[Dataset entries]
++++++++

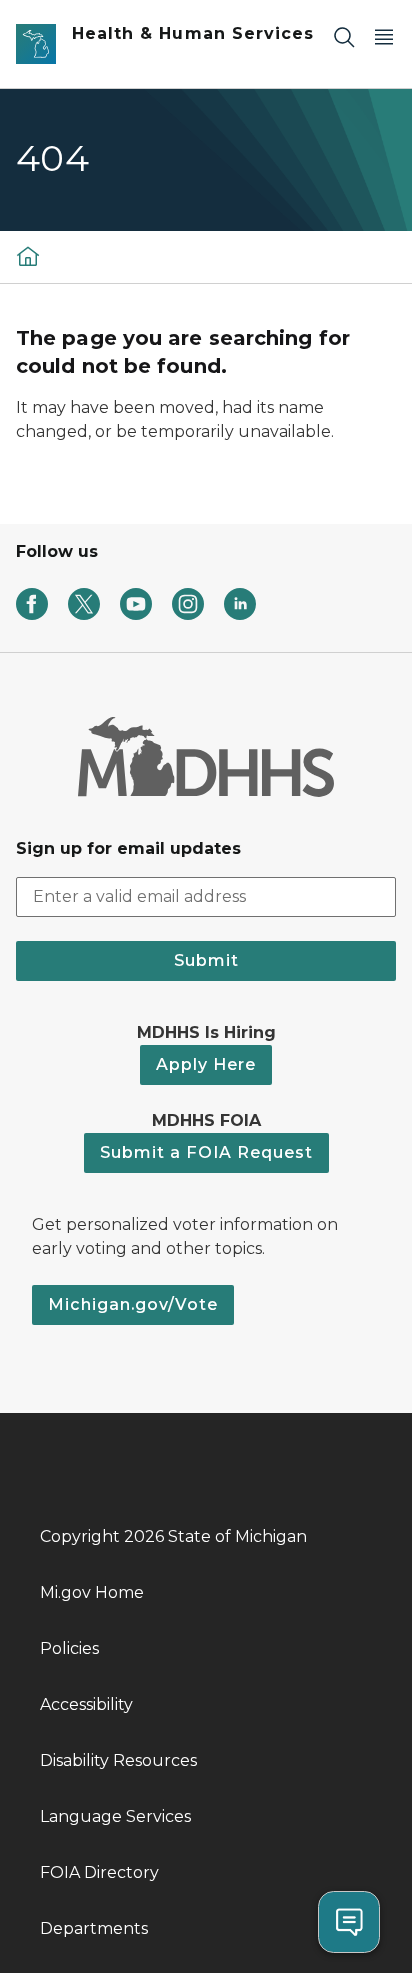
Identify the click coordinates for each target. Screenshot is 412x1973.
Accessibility (86, 1704)
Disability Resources (118, 1760)
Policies (69, 1648)
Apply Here (206, 1064)
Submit (206, 960)
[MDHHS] (28, 255)
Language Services (115, 1816)
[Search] (344, 36)
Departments (94, 1928)
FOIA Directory (99, 1872)
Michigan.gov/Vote (133, 1304)
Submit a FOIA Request (206, 1152)
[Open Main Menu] (384, 36)
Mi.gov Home (92, 1592)
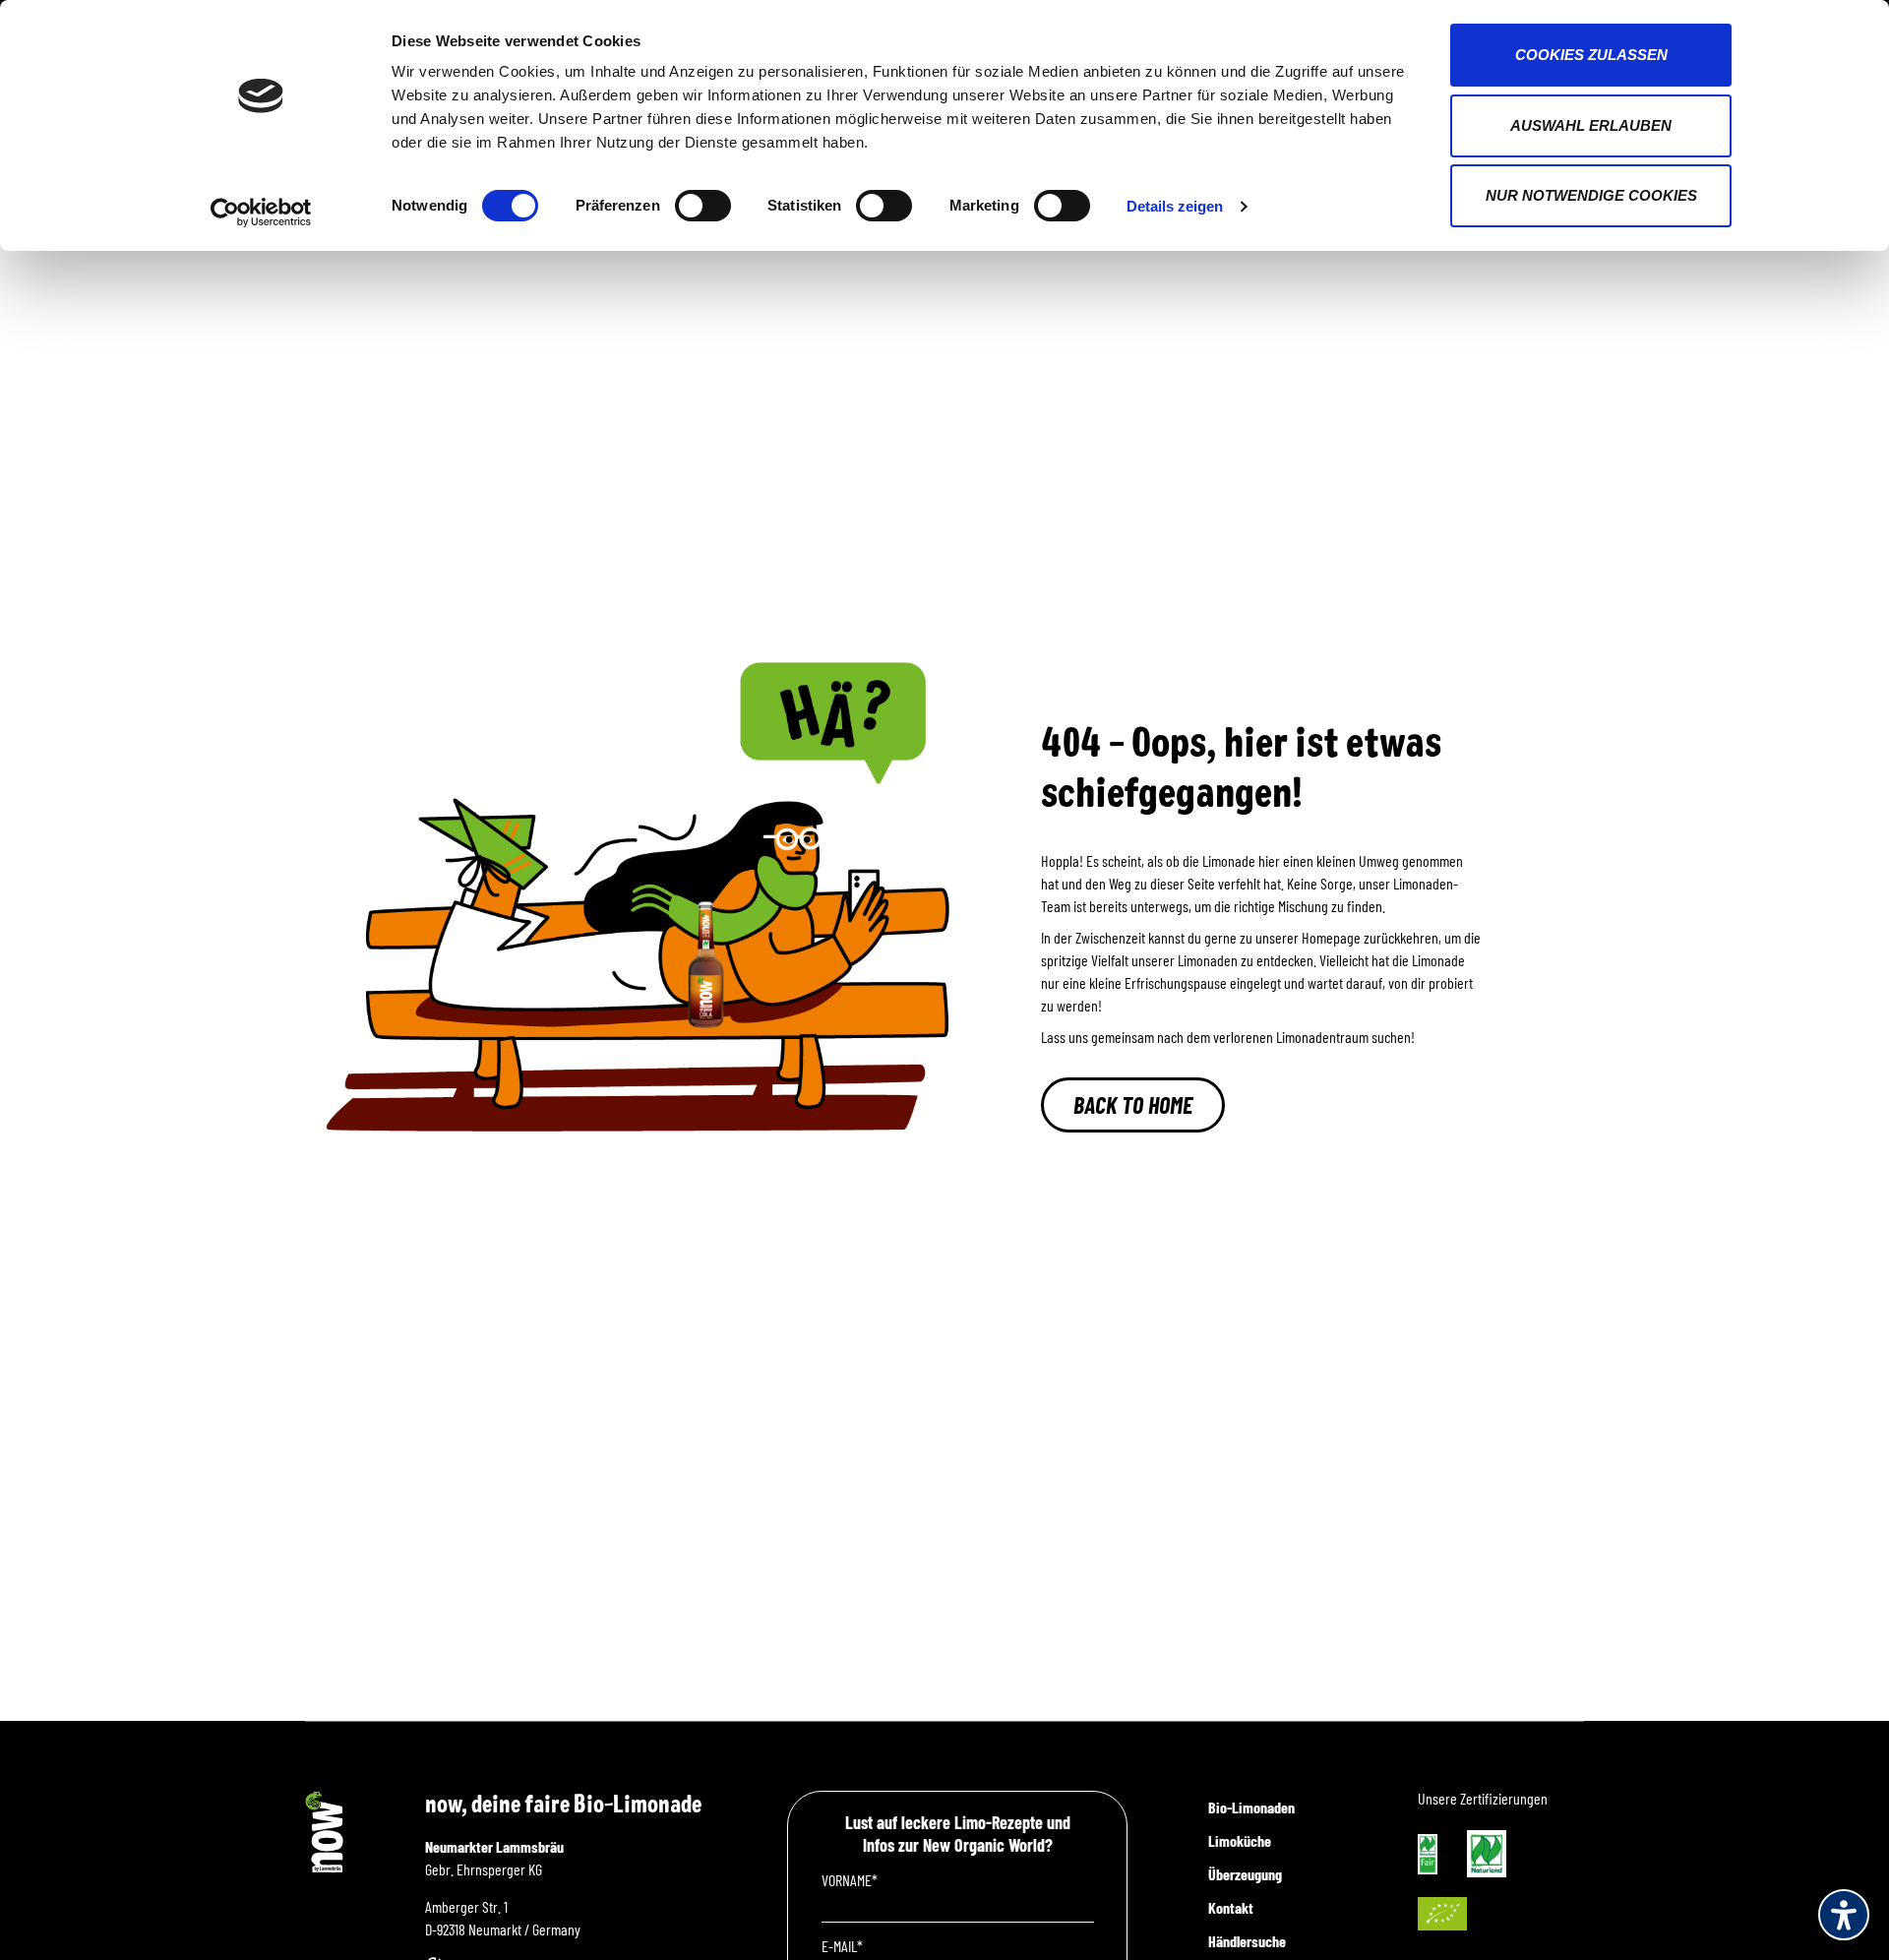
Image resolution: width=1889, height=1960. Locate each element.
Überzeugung (1245, 1874)
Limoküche (1239, 1840)
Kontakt (1230, 1907)
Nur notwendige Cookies (1591, 195)
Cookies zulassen (1591, 54)
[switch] (703, 205)
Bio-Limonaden (1251, 1807)
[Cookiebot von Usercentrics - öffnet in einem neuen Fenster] (261, 212)
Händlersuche (1247, 1940)
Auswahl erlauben (1591, 125)
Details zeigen (1175, 206)
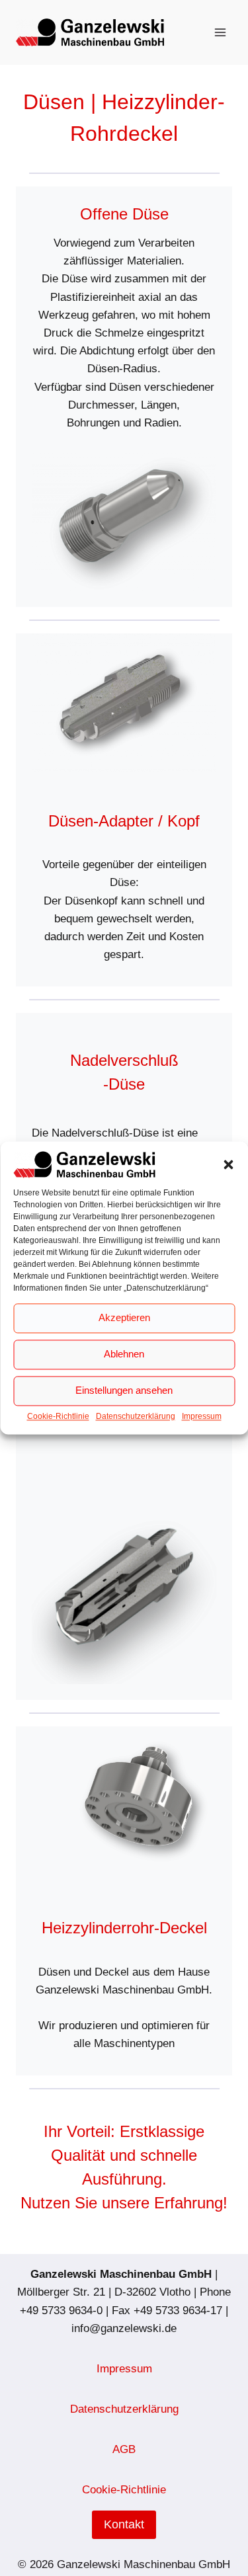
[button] (228, 1164)
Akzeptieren (124, 1318)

++++++++

◆ **Prompt**
Write the records out again in full, exactly, and skip every picture.

◆ **Solution**
Identify the click coordinates for each target. Screenshot is 412x1973.
Accessibility (86, 1704)
Disability Resources (118, 1760)
Policies (69, 1648)
Apply Here (206, 1064)
Submit (206, 960)
[MDHHS] (28, 255)
Language Services (115, 1816)
[Search] (344, 36)
Departments (94, 1928)
FOIA Directory (99, 1872)
Michigan.gov/Vote (133, 1304)
Submit a FOIA Request (206, 1152)
[Open Main Menu] (384, 36)
Mi.gov Home (92, 1592)
Image resolution: width=1889, height=1960. Locate each element.
Überzeugung (1245, 1874)
Limoküche (1239, 1840)
Kontakt (1230, 1907)
Nur notwendige Cookies (1591, 195)
Cookies zulassen (1591, 54)
[switch] (703, 205)
Bio-Limonaden (1251, 1807)
[Cookiebot von Usercentrics - öffnet in einem neuen Fenster] (261, 212)
Händlersuche (1247, 1940)
Auswahl erlauben (1591, 125)
Details zeigen (1175, 206)
[button] (228, 1164)
Akzeptieren (124, 1318)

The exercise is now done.